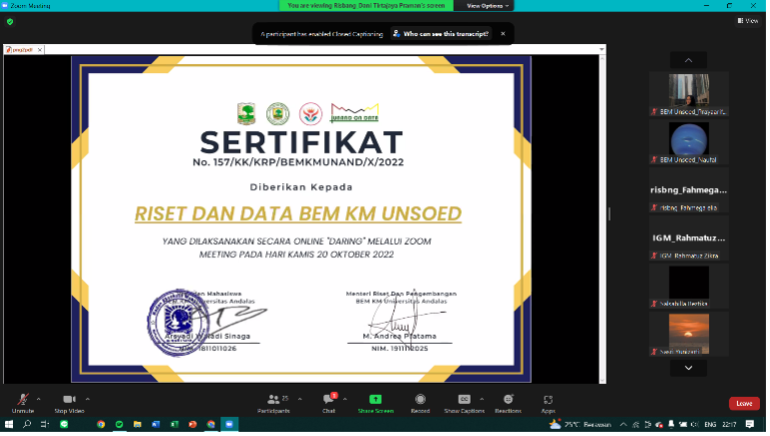Open the Chat panel
The width and height of the screenshot is (770, 436).
(328, 400)
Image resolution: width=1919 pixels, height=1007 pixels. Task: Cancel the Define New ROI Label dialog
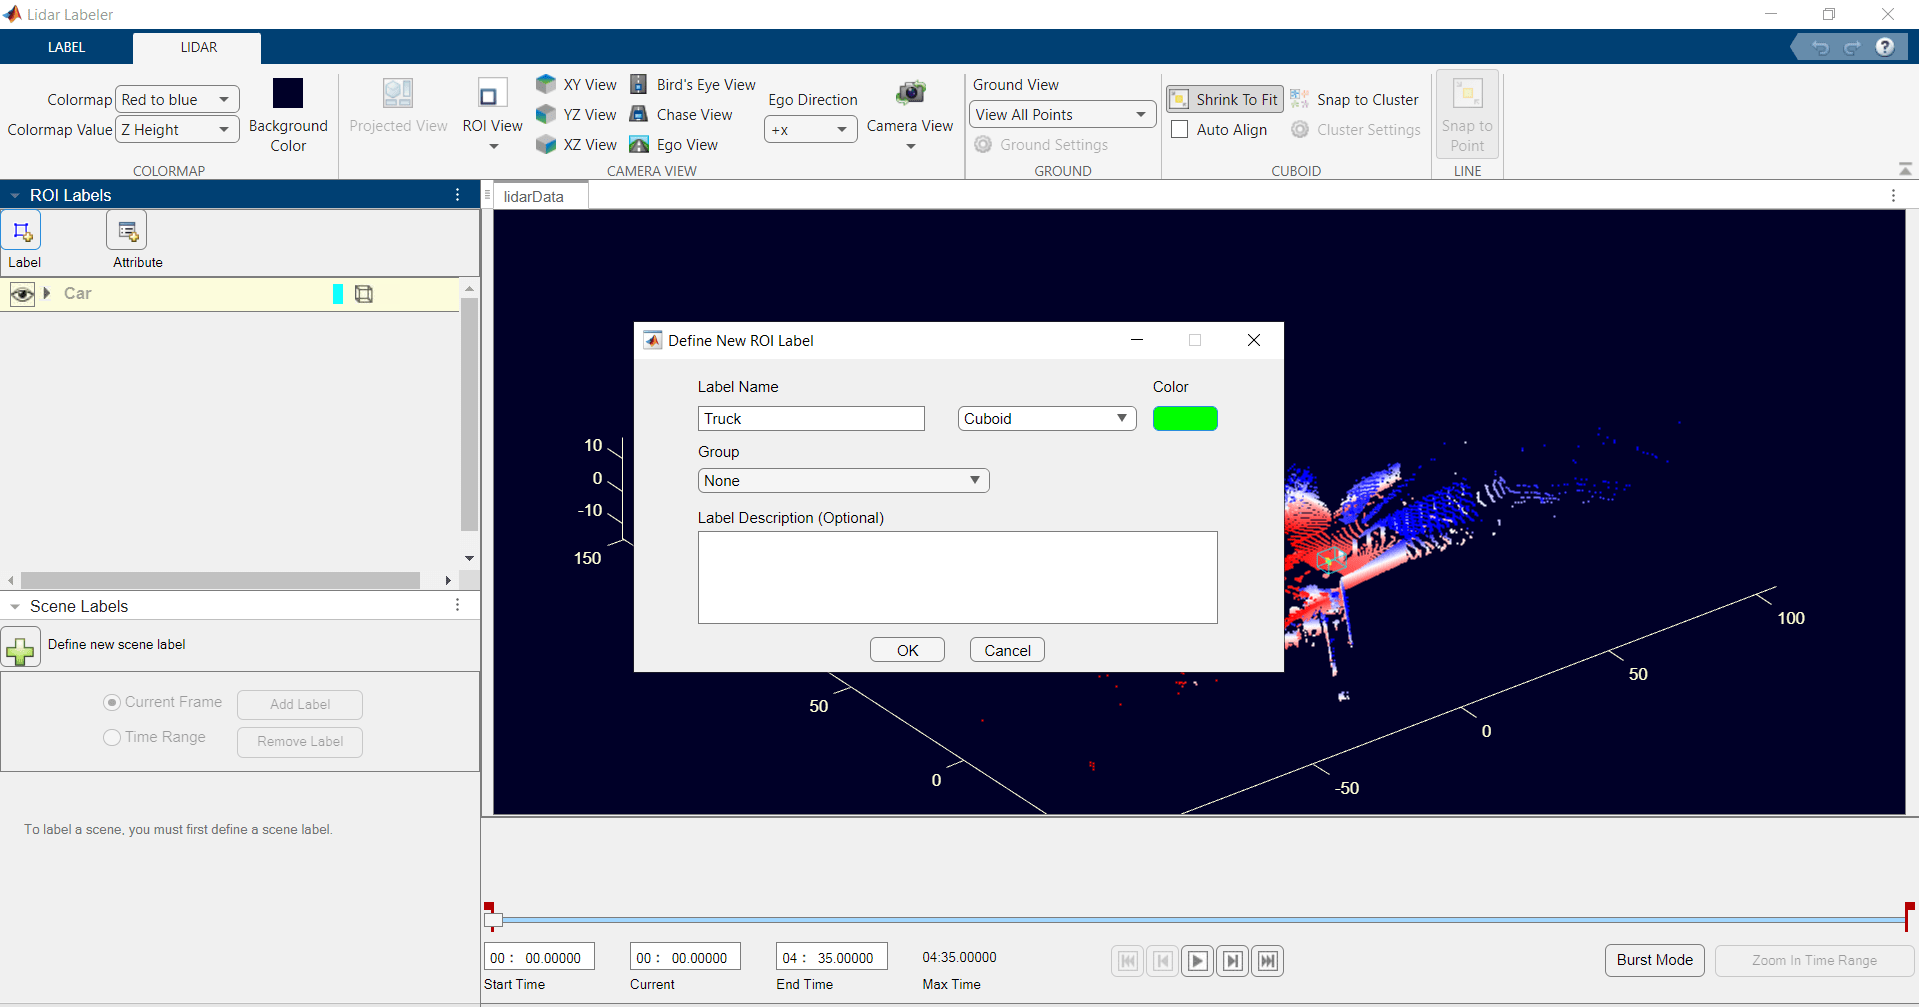[x=1007, y=650]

------

> Work item
From the line that contains "Image resolution: width=1919" to the final line of the material, write out each line exactly. Pictures stay out.

> Task solution
Image resolution: width=1919 pixels, height=1007 pixels. Task: Cancel the Define New ROI Label dialog
[x=1007, y=650]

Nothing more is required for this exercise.